Den Anfang des Endes etablierter Parteien hatten Meinungsforscher und Medien seit Wochen prophezeit, sowie einen triumphalen Siegeszug der radikalen Anti-Euro-Bewegungen. Doch bei der Regionalwahl im südspanischen Andalusien und der Abstimmung in rund 100 französischen Departements kam es am Sonntag ganz anders: In beiden Ländern setzten sich überraschend die großen Volksparteien durch. Die linksradikale spanische Podemos sowie der rechtsextreme französische Front National indes mussten sich mit einem bescheidenen Achtungserfolg zufriedengeben.
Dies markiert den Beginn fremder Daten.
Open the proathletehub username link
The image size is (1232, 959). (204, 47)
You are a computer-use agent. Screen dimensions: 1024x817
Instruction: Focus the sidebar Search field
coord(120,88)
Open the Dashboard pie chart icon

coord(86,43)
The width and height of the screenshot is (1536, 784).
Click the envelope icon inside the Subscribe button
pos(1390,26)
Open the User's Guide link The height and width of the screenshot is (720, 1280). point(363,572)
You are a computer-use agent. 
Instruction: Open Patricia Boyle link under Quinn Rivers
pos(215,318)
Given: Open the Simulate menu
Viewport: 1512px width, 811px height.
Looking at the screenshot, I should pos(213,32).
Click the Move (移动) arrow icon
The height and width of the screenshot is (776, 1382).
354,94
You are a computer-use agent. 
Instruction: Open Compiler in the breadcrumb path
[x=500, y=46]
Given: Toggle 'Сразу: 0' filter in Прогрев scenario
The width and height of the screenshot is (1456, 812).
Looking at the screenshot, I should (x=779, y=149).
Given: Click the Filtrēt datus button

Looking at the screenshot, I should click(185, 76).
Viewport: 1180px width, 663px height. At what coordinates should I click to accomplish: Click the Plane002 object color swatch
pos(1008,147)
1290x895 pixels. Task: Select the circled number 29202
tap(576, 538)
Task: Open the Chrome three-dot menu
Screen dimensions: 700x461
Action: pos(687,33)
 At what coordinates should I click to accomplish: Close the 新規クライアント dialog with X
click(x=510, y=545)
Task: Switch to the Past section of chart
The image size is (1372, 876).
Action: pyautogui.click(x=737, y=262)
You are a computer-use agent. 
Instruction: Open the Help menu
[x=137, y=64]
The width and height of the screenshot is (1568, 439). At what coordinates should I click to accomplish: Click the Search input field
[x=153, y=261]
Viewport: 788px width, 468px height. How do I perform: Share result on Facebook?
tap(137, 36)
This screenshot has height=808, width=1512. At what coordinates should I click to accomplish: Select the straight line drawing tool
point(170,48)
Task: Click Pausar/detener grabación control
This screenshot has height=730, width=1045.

So feierte in Sevilla am Montag statt der charismatischen Lehrerin Teresa Rodriguez von Podemos ihre dynamische sozialistische Rivalin Susana Díaz den Sieg; wohl auch dank der bisherigen Regierungschefin haben die Sozialisten (PSOE) in ihrer nationalen Hochburg am Sonntag die absolute Mehrheit nur knapp verfehlt. Podemos landete mit 15 der insgesamt 109 Sitze schlechter als erwartet auf Platz drei – sogar hinter den im Korruptionssumpf versinkenden Konservativen von Premier Manuel Rajoy, die auch noch wegen des Sparprogramms von den Andalusiern abgestraft wurden. Der Partido Popular (PP) rutschte in Andalusien auf ein historisches Tief ab. Beobachter deuteten dies bereits als Vorgeschmack auf ein Debakel, das Rajoy bei der Parlamentswahl im Herbst erwarten könnte.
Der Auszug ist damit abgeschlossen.